Geçen günlerden bir gün midemde bir yanık acısı, belimde oflatıcı bir ağrı, bacaklarımda titrek bir sancı başladı.

‘‘Bre ne oluyoruz, unutmadığımız günler ilaçlarımızı muntazaman alıyoruz, yüreğimize çeki taşı basıp rakıyı da kestik. Oram buram ne halt etmeye sukoyverdi yine?’’ diye homurdanırken telefon üst üste çalmaya başladı. Eş-dost doğum günümü kutladı ve böylece oramın buramın çıkardığı marazanın nedenini anladım. Meğer ben birdenbire 67 yaşına girmişim. Bedenimin hır çıkarıp muhalefet etmesi bu yüzdenmiş. Yeni bir yaşa girmek, resmen faşizm yahu! 67 yaşına basmak ister misin diye kimsenin fikrimi sorduğu yok. Belki ben 25 ya da 35 yaşına girmek istiyorum. 67 yaşı metazori dayatmak demokrasiye sığar mı?

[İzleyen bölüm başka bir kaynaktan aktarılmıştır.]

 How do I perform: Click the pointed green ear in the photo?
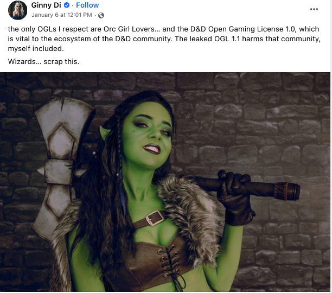(x=105, y=133)
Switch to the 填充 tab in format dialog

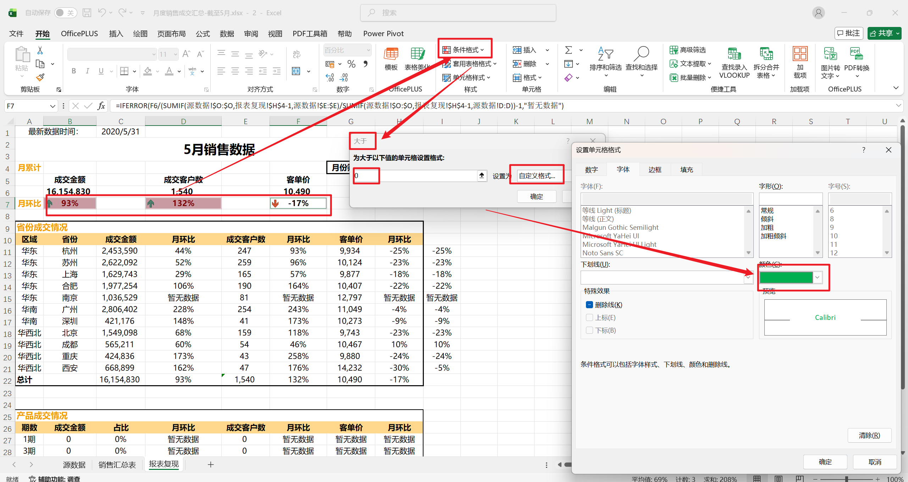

Bu sırada atlet fanilalı biri karşı apartmanın penceresinden göbeğine kadar sarkıp elindeki tüfekle havaya dan dun ateş etmeye başladı. Üst katlardan şehit vermedik ama, iki martı yaralandı. Pencereyi açıp ne olduğunu sordum, Kore'yi yenmişiz meğerse. Martıların Kore'yi tuttuğunu da böylece anlamış oldum. Ben penceremden havaya doğru güm güm diye bağırdım. Sonra da herifi gıcık etmek için seslendim:

‘‘Bak ben bedavaya ateş ediyorum. Senin patlattığın fişeklerin tanesi kaç para enayi? Hem geçinemiyoruz diye zırıldarsınız, hem paraları havaya saçarsınız!’’ dedim. Taze Kore gazisi bir an tüfeğini benim pencereye doğrultacak gibi oldu. Sonra vazgeçip pencereden kayboldu. Ben de giyinip kuşanıp herif kapıya dayanmadan 67 yaşın verdiği atiklikle evden dışarıya fırladım. Ortalık ana baba günüydü. İnsanlar bir taraftan hoplayıp zıplıyor, bir taraftan da araba pencerelerinden göbekleme sarkıp bayrak sallıyordu. Millet durmadan bağrıyordu ama, korna cayırtısından sesleri duyulmuyordu. İnsanımız sevinince niye ille de gürültü çıkarır anlamıyorum. Almanya'daki düğün alaylarında da Türkler otomobillere doluşup bir avaza korna çalarak şehri dolaşıyorlar. Almanlar da dehşet içinde kaldırımlardan kaçışıp ilk buldukları dükkán kapısından içeriye dalıyorlar.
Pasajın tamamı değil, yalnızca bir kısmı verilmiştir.